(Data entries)
<<<<

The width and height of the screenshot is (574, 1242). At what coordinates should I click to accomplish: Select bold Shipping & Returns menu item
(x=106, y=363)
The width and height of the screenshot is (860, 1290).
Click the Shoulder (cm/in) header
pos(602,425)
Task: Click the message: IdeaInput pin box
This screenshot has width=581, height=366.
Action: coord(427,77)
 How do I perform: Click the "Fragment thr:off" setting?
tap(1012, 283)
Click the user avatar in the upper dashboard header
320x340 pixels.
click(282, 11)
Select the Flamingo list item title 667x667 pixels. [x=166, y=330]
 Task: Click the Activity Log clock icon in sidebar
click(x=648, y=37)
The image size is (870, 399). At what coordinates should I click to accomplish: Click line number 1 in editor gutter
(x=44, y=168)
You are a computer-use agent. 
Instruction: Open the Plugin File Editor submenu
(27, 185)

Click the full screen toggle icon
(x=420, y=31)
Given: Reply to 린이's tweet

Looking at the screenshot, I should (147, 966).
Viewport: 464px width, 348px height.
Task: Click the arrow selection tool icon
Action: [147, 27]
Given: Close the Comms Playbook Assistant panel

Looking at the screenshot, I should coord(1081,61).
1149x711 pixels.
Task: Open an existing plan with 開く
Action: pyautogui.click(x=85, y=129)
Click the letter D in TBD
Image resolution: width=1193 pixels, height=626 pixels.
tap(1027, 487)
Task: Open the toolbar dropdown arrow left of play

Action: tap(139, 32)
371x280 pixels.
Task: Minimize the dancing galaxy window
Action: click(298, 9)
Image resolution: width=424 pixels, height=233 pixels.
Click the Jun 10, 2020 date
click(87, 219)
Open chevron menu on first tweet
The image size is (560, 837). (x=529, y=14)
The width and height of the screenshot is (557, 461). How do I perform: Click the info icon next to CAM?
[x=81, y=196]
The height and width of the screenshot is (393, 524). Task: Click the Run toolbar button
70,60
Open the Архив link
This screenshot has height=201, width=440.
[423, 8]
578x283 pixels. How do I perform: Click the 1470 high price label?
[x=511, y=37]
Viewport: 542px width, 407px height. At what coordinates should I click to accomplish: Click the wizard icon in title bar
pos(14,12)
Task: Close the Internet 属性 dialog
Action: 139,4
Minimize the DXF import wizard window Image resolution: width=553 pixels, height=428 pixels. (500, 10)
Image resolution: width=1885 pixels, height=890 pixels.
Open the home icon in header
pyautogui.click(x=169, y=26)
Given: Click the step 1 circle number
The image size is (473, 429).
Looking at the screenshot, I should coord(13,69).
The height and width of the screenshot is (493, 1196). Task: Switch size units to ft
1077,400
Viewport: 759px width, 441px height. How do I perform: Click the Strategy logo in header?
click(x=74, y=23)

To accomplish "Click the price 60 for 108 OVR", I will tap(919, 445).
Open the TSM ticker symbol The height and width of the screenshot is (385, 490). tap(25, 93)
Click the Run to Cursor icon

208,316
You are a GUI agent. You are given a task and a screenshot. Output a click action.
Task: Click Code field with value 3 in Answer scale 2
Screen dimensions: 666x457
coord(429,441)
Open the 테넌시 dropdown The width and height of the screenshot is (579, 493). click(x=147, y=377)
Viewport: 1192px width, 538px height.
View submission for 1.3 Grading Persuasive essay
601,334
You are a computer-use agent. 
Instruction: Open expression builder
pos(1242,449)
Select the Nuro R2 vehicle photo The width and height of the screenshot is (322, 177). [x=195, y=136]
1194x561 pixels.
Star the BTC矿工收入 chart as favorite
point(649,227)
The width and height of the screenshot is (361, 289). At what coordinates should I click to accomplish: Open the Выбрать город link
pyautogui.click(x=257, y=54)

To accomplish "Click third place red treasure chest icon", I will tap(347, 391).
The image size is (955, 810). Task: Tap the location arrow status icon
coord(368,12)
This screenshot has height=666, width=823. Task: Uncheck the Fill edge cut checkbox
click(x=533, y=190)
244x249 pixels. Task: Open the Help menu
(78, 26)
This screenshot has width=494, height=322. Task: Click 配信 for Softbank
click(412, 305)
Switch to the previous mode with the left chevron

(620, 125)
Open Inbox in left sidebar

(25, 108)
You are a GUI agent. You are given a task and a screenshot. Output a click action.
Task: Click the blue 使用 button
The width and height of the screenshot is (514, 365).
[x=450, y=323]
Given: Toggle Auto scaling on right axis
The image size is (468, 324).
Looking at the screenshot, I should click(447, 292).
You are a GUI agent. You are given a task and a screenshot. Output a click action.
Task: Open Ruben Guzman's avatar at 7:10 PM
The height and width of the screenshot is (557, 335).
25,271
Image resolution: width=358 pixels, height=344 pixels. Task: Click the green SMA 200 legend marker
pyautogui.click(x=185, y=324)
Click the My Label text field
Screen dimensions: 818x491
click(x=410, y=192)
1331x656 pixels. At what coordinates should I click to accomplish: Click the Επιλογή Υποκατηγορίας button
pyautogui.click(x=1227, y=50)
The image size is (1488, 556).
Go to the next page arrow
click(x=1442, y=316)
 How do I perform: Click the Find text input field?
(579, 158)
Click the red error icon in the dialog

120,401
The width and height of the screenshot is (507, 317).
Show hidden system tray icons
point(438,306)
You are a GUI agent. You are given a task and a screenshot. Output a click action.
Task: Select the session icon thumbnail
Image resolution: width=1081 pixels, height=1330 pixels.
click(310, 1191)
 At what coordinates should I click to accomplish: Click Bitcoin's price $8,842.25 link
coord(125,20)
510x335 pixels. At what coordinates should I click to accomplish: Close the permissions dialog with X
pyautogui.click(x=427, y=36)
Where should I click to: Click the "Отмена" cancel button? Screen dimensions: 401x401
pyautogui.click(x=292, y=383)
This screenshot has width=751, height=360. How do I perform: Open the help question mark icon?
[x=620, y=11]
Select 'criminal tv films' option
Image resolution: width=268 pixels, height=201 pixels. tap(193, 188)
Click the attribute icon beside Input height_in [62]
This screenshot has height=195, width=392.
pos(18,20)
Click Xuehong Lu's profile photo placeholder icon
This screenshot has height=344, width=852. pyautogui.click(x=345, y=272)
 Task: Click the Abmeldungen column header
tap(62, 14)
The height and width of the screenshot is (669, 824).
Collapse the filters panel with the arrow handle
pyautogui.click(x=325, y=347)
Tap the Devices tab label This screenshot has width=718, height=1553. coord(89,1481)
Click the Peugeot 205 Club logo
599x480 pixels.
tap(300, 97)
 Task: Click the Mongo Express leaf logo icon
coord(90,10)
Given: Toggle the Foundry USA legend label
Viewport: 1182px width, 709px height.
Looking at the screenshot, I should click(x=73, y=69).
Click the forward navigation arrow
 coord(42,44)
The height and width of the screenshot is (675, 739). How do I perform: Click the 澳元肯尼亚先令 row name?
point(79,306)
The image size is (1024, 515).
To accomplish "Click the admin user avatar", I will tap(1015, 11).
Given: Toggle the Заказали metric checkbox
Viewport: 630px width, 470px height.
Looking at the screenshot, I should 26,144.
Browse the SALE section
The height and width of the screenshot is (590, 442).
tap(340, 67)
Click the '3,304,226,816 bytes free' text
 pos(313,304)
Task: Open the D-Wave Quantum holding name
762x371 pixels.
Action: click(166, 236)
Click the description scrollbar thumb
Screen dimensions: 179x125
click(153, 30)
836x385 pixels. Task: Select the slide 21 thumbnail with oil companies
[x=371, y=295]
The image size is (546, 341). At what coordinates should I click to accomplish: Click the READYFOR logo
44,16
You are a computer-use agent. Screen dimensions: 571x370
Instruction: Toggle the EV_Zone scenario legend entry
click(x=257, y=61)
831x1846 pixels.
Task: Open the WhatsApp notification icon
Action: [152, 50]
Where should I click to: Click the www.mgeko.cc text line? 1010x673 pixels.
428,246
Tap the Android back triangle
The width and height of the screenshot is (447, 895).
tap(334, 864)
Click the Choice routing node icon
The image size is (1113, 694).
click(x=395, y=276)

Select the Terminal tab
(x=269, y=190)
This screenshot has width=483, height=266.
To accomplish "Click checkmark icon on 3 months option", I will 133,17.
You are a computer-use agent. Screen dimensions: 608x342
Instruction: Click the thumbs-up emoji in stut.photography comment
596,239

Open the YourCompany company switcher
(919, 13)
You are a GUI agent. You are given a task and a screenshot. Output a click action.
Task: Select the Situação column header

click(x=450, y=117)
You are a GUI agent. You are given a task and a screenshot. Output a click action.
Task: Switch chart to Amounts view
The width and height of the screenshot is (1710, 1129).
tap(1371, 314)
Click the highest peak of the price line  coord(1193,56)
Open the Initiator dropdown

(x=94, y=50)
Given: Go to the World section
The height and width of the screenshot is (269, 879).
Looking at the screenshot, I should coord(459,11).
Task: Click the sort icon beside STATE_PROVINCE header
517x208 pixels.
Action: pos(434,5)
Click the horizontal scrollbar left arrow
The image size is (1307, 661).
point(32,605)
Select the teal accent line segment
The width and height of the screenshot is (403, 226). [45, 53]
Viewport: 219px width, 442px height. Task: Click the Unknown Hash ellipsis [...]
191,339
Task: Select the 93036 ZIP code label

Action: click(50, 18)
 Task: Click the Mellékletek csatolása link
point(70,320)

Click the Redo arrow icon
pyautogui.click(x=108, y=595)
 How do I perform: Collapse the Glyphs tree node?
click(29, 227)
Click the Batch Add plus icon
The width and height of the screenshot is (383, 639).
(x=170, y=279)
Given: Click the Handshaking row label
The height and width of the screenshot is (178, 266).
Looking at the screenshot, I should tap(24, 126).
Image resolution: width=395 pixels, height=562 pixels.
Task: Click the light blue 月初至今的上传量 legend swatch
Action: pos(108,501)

>>>>

[Work item]: Where a line of the data above includes "will", copy that line.

[Output]:
To accomplish "Click the price 60 for 108 OVR", I will tap(919, 445).
To accomplish "Click third place red treasure chest icon", I will tap(347, 391).
To accomplish "Click the admin user avatar", I will tap(1015, 11).
To accomplish "Click checkmark icon on 3 months option", I will 133,17.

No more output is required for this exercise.